The jurors, who were interviewed many years after the verdict, had incomplete memories of the deliberations. There was understandable confusion about which days the jury sat and about who sat. Seven jurors could not recall a day when one of their members was absent. Three did recall such a day but remembered, incorrectly, that an alternate juror was seated. Another juror did recall that a male juror did not appear during trial (not during deliberations) but did come back the next day. None of the jurors recalled a day in which they were sent home early, an event which would have occurred if the normal practice regarding such events in this courthouse had been followed. None of the jurors recalled deliberating with less than all of the jurors.

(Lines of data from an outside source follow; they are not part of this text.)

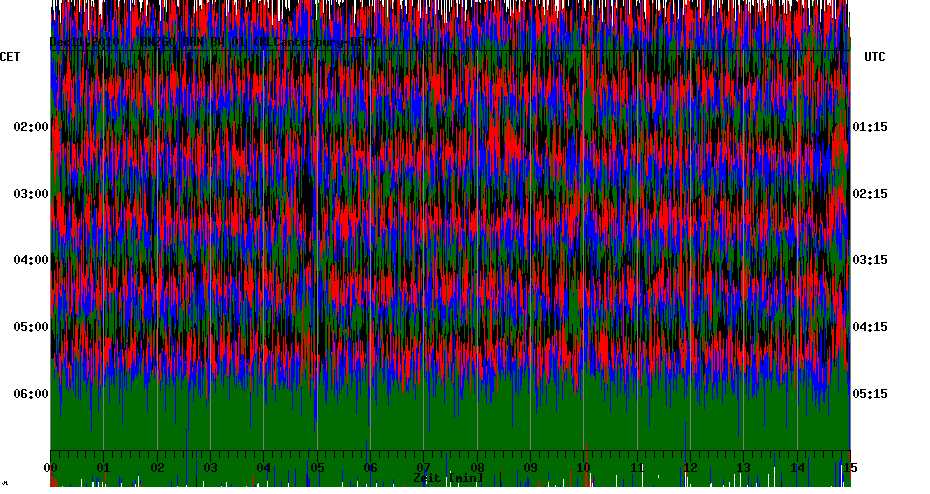930x494 pixels.
Task: Select minute 05 tick on the axis
Action: pyautogui.click(x=317, y=467)
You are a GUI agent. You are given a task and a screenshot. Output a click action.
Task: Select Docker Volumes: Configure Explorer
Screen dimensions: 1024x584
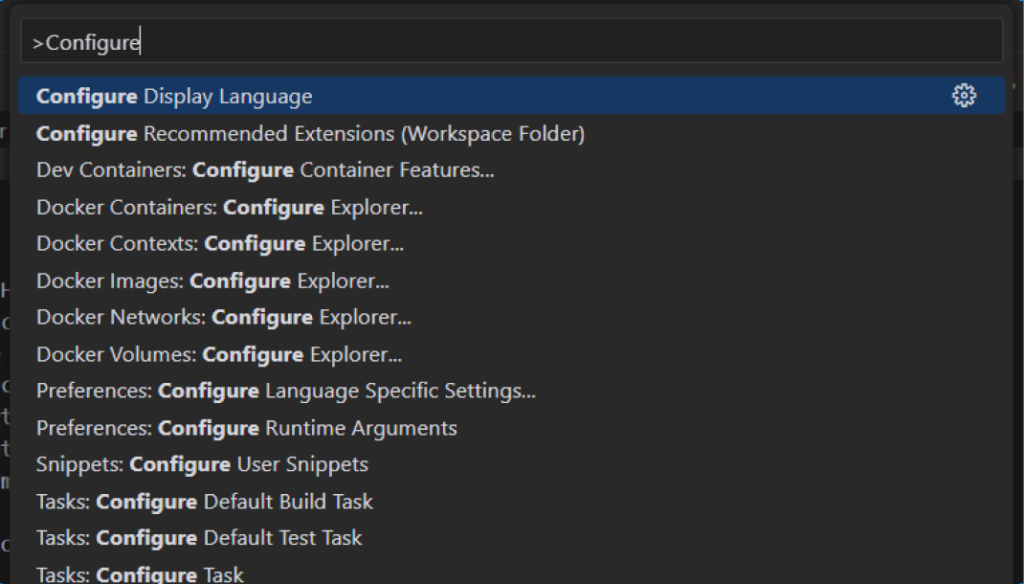tap(219, 355)
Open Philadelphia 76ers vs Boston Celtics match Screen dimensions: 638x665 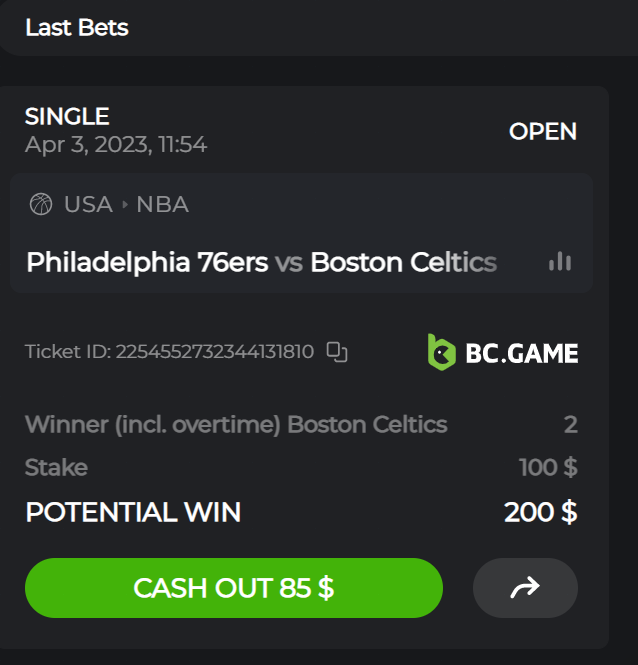261,263
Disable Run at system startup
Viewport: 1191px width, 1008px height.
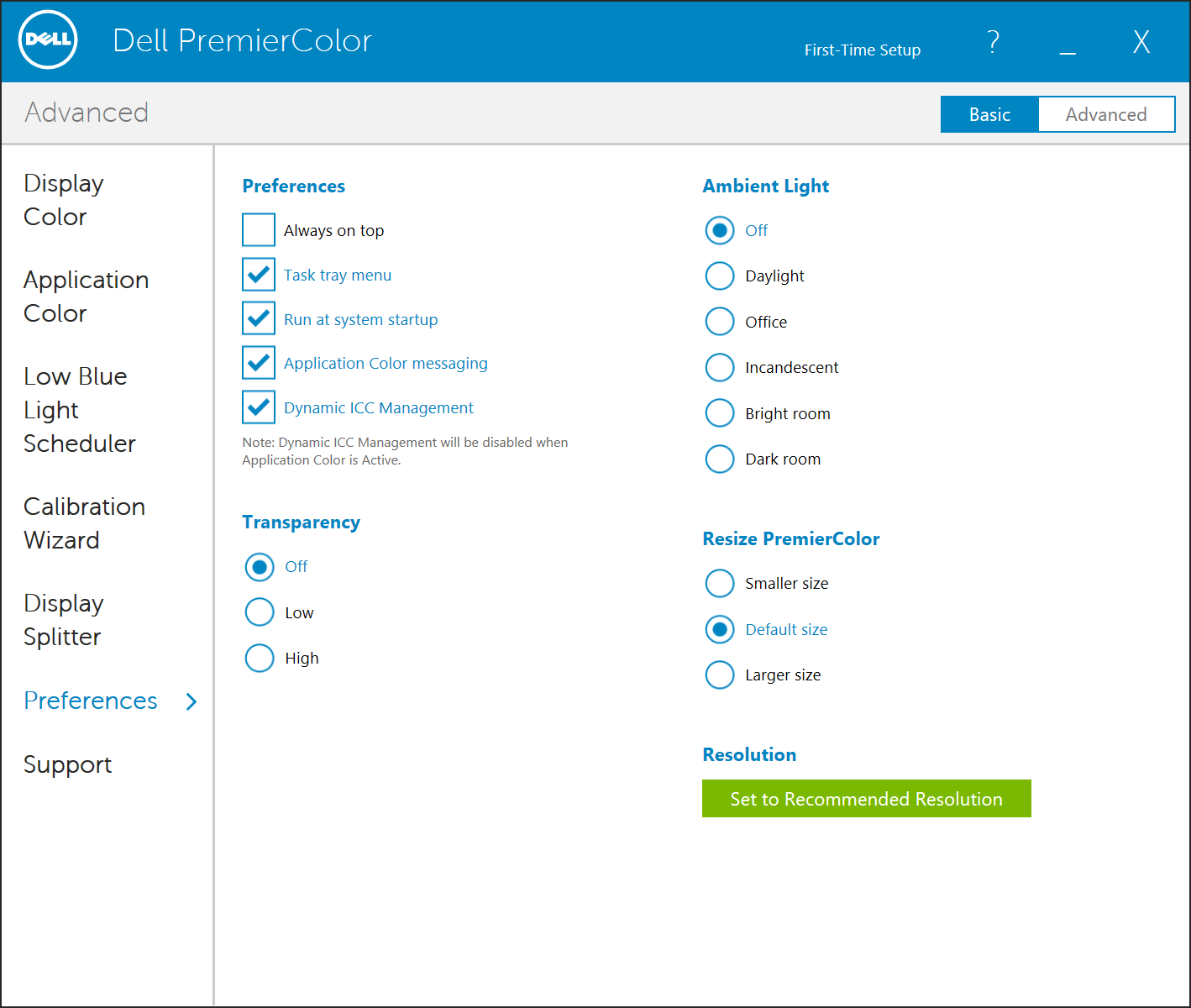coord(259,319)
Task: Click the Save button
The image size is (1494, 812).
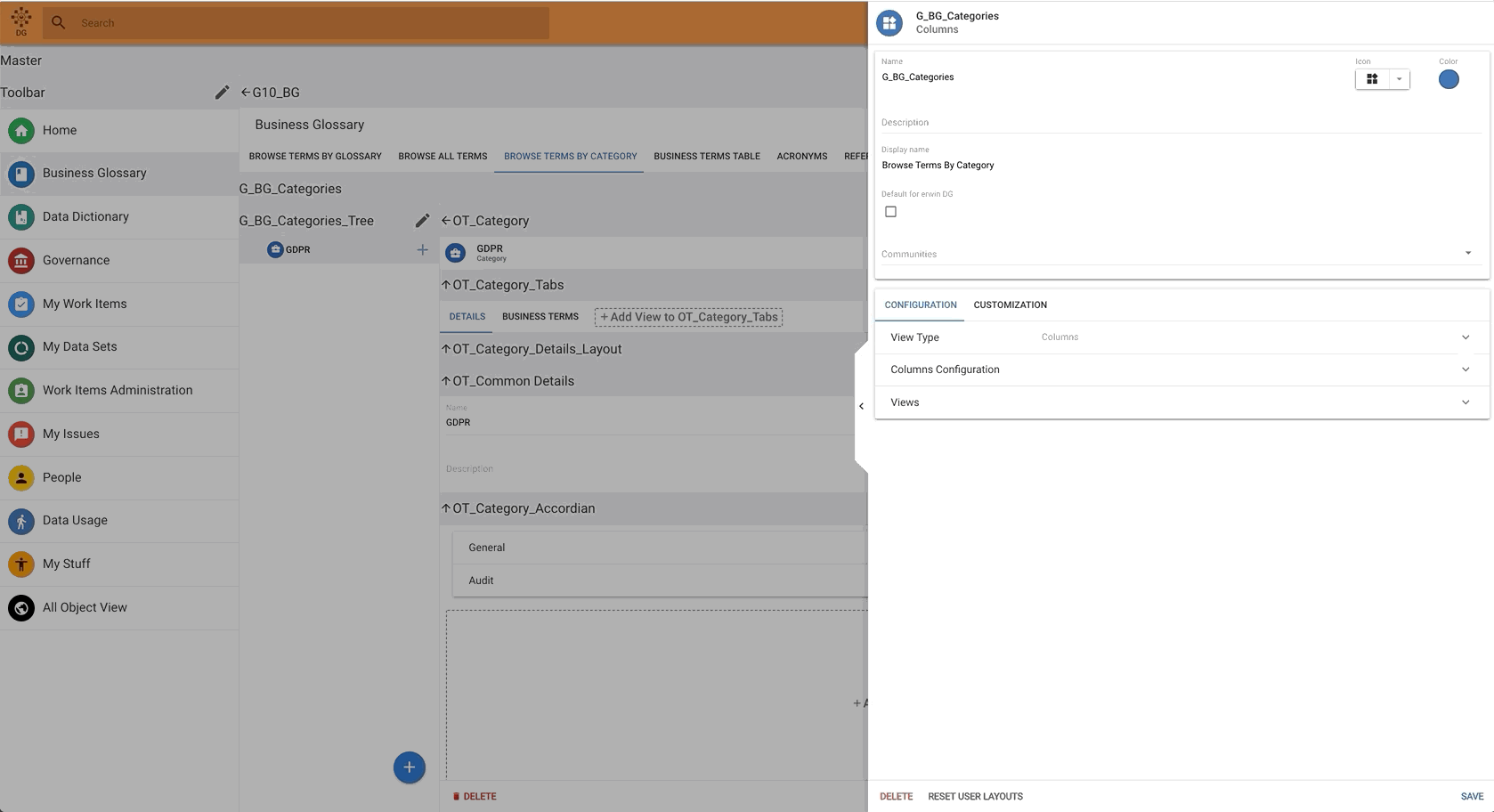Action: coord(1471,796)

It is the burden of Petitioner to prove fraud on the court and this he has not done. There is nothing in the jurors' collective recollections that would justify a conclusion that there was deliberation in the absence of a juror. More importantly, there is no evidence that they were instructed to deliberate by a bailiff. And this absence of proof is particularly significant since it is undisputed that the practice in my courtroom, and those of all others in this courthouse, is to send jurors home when the jury is incomplete in a criminal case.*fn4 In short, it has not been proved either that the jury did deliberate or that the bailiff told them to do so.

Even if it were proved that the bailiff gave this instruction, then, at worst, a bailiff committed a careless error, a negligent act, of absent mindedly telling a jury to deliberate when assembling them in the jury room. Indeed, there is no evidence that court security officers routinely instruct a jury to deliberate each day as they close the door on the assembled jurors. A CSO would have no motive or reason for improperly telling a jury to deliberate when they should not do so. This is not the intentional fraud, the perjury and, probably, not the reckless conduct that can justify application of the fraud on the court doctrine even if it did occur.

The petition for relief under § 2255 is denied. The motion to set aside judgment procured by fraud upon the court is denied.